### [Selected passage]
3) What obstacles have historians faced in researching women's history in the Middle East? Are these obstacles specific to the Middle Eastern context, or are they applicable to a range of cultural contexts? Develop an argument with reference to AT LEAST TWO specific obstacles.

In the Middle East, the regimes most repressive toward woman are Iran, Saudi Arabia and the Gulf States, rather than Jordan, Syria, Turkey or Egypt, although even there of course women are second-class citizens, frequently wear the hijab, and are denied equal economic and educational opportunities. To be sure, patriarchy and the belief that women are naturally inferior to men existed long before Islam -- or Christianity for that matter -- and can be found in East Asian nations that were never under the sway of either religion. It may not even have been the intention of Jesus or Mohammad to oppress and segregate women, or relegate them purely to cooking, cleaning and child care, but throughout history this had been the norm in virtually every society on earth. As recently as 200 years ago in North America and Europe, women were the property of their fathers and husbands, forced into arranged marriages with no divorce, could not own property, and had little recourse against sexual and physical abuse. So it was in most of the world before the women's rights movements of the 19th and 20th Centuries, which obviously have not yet taken hold in the Middle East except perhaps among the most educated and elite classes of women. Moreover, in history, most of the common people were illiterate, and women generally had fewer opportunities for education than men, regardless of their status or social class. Because of this, as well as their social and economic powerlessness, recovering the history of women is often difficult or impossible, particularly those from the peasant and working classes.

### [Listed records]
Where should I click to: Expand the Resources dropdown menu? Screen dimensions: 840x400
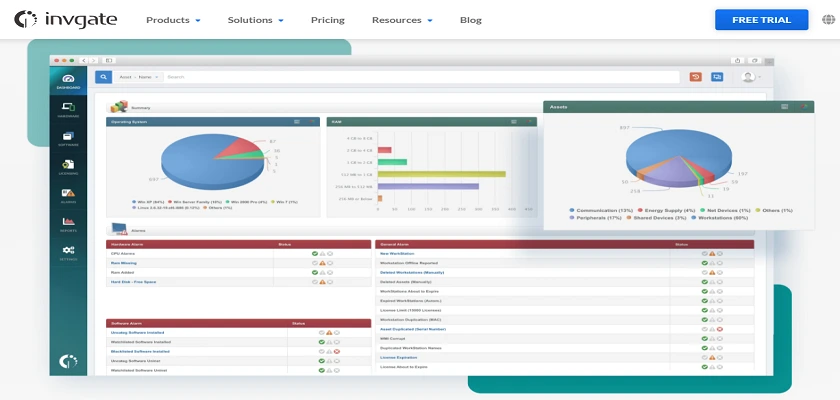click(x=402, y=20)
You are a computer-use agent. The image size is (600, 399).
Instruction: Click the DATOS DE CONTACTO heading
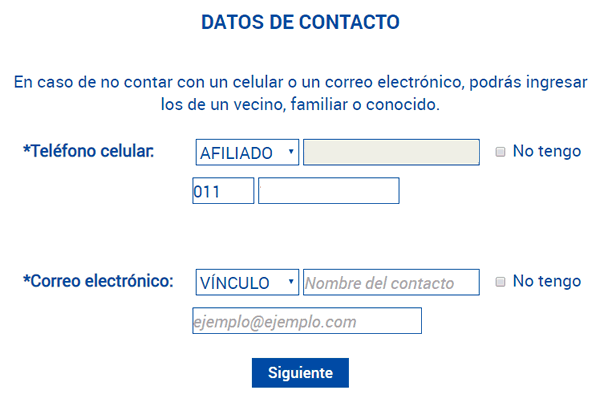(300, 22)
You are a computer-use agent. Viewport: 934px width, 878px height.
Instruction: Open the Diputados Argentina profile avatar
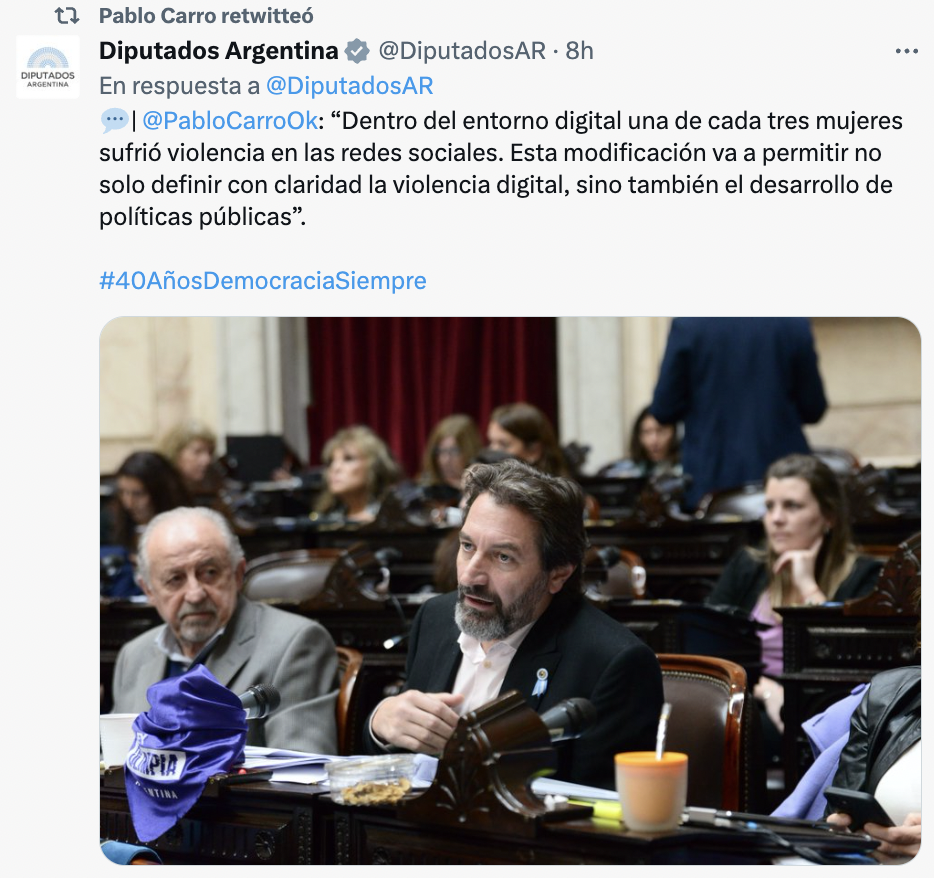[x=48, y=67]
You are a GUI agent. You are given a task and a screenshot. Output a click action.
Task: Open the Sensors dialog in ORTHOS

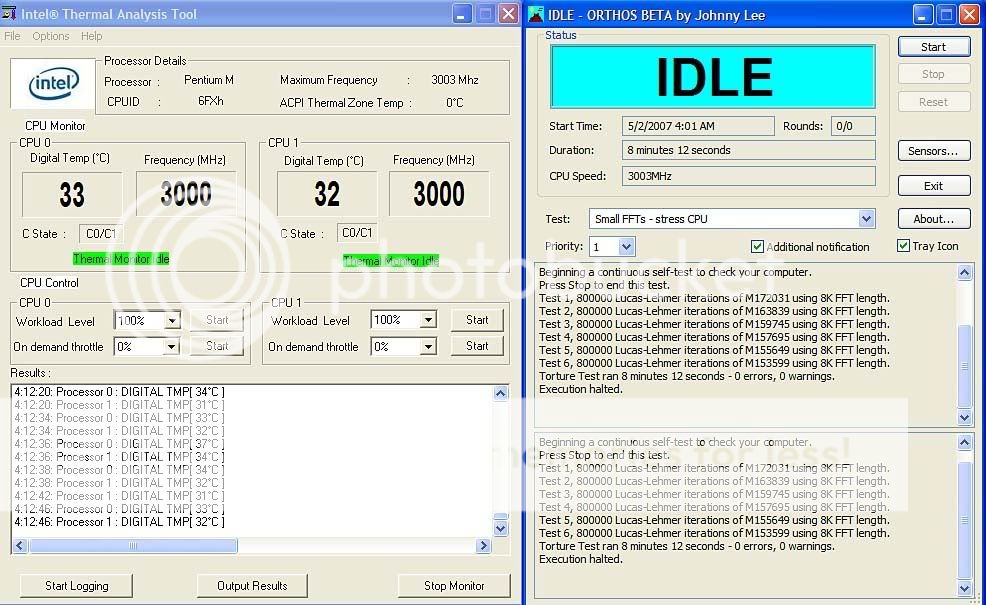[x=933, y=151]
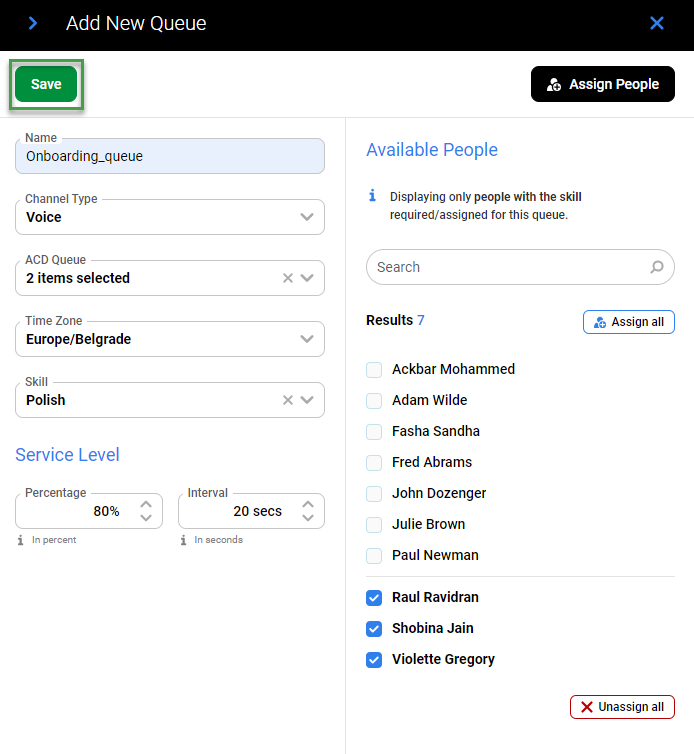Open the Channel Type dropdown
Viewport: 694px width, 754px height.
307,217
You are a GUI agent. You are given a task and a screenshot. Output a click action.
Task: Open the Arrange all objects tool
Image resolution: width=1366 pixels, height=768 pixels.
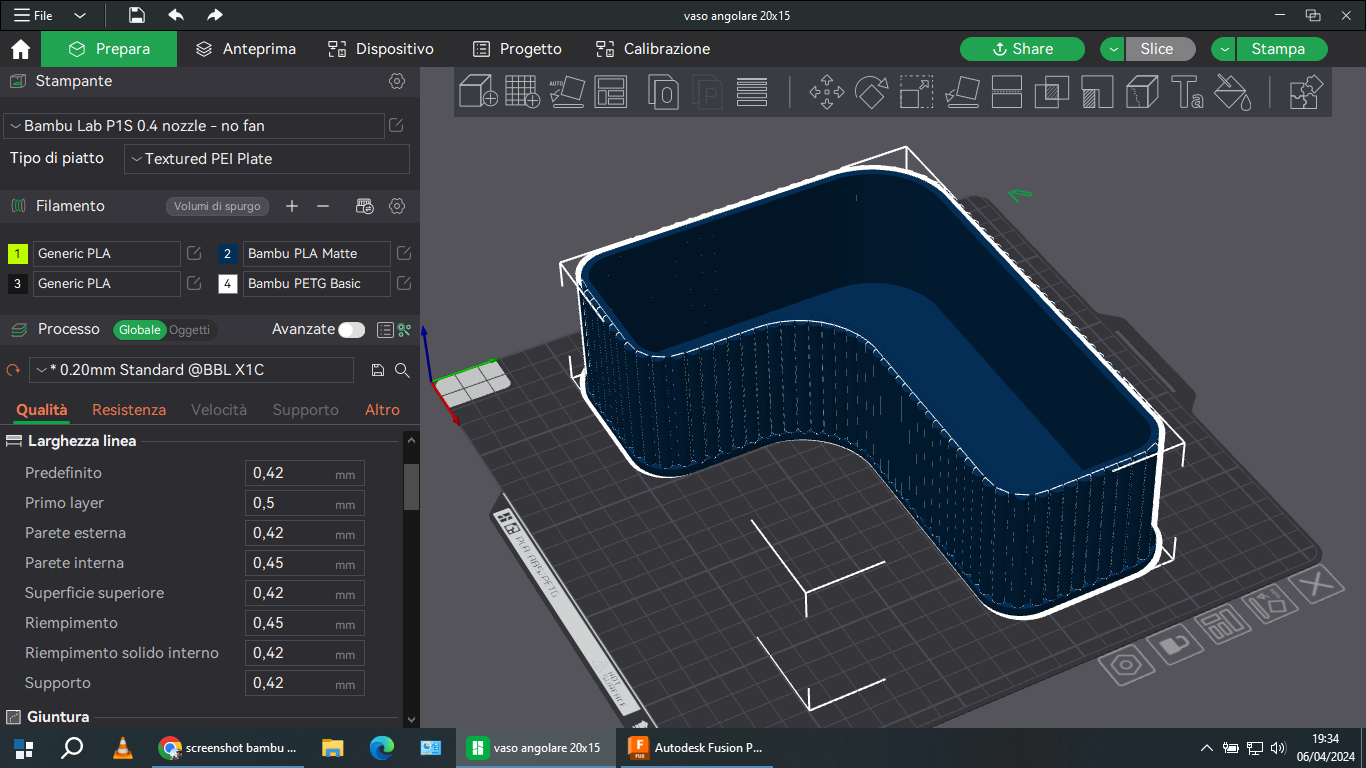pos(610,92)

### [The task]
Can you pick up the passage above on researching women's history in the Middle East and carry it on from its final sentence?

### [Answer space]
Few countries in the world are as severely oppressive and patriarchal towards women as Saudi Arabia and the Persian Gulf monarchies, in political, economic, cultural and social life. This is readily apparent even at airport terminals, where women and men must stand in separate lines at the immigration and customs desks, and in stores and restaurants that have separate check-out lines for women and women. Women cannot travel, apply for identity cards or go into business without the permission of their nearest male relatives, and they cannot have male clients or serve male customers. In Saudi Arabia, until this year, they were not even allowed to drive or vote in municipal elections, which are the only elections allowed in Saudi Arabia. Women are not permitted to appear in public uncovered and without being accompanied by chaperones or male relatives. Over half of university graduates today are female and nearly one-third of public administrators, but until 2009 no women had ever held a cabinet-level appointment in Saudi Arabia.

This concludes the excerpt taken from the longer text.